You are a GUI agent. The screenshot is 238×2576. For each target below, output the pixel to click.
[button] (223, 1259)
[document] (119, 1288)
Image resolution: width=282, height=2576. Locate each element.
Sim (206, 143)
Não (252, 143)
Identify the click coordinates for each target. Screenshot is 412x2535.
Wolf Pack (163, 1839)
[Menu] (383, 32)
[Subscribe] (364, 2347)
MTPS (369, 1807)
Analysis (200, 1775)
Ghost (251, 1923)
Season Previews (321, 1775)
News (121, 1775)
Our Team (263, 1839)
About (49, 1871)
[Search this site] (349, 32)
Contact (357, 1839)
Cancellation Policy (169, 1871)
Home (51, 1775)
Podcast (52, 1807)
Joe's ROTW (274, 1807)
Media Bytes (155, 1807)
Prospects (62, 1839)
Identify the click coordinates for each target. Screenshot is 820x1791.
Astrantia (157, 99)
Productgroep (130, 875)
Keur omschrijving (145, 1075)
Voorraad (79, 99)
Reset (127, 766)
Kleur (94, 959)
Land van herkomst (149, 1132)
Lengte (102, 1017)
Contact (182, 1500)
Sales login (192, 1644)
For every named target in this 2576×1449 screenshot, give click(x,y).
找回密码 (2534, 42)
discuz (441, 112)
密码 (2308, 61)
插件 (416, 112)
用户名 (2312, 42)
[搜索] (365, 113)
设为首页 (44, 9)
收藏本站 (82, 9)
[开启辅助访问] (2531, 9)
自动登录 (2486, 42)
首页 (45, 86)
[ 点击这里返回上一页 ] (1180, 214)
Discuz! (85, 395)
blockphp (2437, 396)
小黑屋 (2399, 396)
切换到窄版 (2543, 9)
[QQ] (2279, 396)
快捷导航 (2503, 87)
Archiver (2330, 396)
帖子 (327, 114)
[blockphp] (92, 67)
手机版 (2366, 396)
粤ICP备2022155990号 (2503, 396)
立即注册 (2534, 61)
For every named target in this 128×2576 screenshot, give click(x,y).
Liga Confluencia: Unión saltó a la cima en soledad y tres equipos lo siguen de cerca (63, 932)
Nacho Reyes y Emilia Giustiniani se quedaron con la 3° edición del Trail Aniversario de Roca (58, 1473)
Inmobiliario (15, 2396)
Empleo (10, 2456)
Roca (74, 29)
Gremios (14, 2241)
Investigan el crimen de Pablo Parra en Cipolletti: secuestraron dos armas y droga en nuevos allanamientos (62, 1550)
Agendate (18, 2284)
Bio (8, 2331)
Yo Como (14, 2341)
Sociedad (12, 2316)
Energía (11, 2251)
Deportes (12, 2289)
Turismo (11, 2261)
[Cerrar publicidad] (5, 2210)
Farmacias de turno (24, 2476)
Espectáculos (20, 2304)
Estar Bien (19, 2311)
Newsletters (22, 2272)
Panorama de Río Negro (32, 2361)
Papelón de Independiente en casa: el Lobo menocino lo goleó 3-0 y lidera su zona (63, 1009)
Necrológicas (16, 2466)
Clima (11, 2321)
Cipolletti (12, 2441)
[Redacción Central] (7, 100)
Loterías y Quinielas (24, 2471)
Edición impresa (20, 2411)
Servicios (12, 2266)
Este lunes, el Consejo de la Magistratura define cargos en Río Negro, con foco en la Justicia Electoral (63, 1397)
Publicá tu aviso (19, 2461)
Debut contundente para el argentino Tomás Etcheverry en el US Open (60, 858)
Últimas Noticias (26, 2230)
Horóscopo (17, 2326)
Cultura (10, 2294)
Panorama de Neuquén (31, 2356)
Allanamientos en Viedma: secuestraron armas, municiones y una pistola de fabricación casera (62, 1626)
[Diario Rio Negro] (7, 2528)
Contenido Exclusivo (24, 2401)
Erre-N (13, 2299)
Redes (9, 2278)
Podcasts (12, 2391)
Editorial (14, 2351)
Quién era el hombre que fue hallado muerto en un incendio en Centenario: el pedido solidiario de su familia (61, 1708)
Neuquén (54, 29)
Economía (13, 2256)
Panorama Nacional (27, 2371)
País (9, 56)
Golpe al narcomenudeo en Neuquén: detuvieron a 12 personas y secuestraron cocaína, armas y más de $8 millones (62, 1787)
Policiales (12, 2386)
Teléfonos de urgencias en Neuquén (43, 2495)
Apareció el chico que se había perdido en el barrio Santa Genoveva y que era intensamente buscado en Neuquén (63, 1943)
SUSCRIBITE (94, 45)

——————

**Try it**
From the material above, copy exactly the lines between the line holding "Investigan el crimen" and the line holding "Policiales (12, 2386)", inclusive, and only those.

**Solution for this exercise**
Investigan el crimen de Pablo Parra en Cipolletti: secuestraron dos armas y droga en nuevos allanamientos (62, 1550)
Agendate (18, 2284)
Bio (8, 2331)
Yo Como (14, 2341)
Sociedad (12, 2316)
Energía (11, 2251)
Deportes (12, 2289)
Turismo (11, 2261)
[Cerrar publicidad] (5, 2210)
Farmacias de turno (24, 2476)
Espectáculos (20, 2304)
Estar Bien (19, 2311)
Newsletters (22, 2272)
Panorama de Río Negro (32, 2361)
Papelón de Independiente en casa: el Lobo menocino lo goleó 3-0 y lidera su zona (63, 1009)
Necrológicas (16, 2466)
Clima (11, 2321)
Cipolletti (12, 2441)
[Redacción Central] (7, 100)
Loterías y Quinielas (24, 2471)
Edición impresa (20, 2411)
Servicios (12, 2266)
Este lunes, el Consejo de la Magistratura define cargos en Río Negro, con foco en la Justicia Electoral (63, 1397)
Publicá tu aviso (19, 2461)
Debut contundente para el argentino Tomás Etcheverry en el US Open (60, 858)
Últimas Noticias (26, 2230)
Horóscopo (17, 2326)
Cultura (10, 2294)
Panorama de Neuquén (31, 2356)
Allanamientos en Viedma: secuestraron armas, municiones y una pistola de fabricación casera (62, 1626)
[Diario Rio Negro] (7, 2528)
Contenido Exclusivo (24, 2401)
Erre-N (13, 2299)
Redes (9, 2278)
Podcasts (12, 2391)
Editorial (14, 2351)
Quién era el hombre que fue hallado muerto en un incendio en Centenario: el pedido solidiario de su familia (61, 1708)
Neuquén (54, 29)
Economía (13, 2256)
Panorama Nacional (27, 2371)
País (9, 56)
Golpe al narcomenudeo en Neuquén: detuvieron a 12 personas y secuestraron cocaína, armas y más de $8 millones (62, 1787)
Policiales (12, 2386)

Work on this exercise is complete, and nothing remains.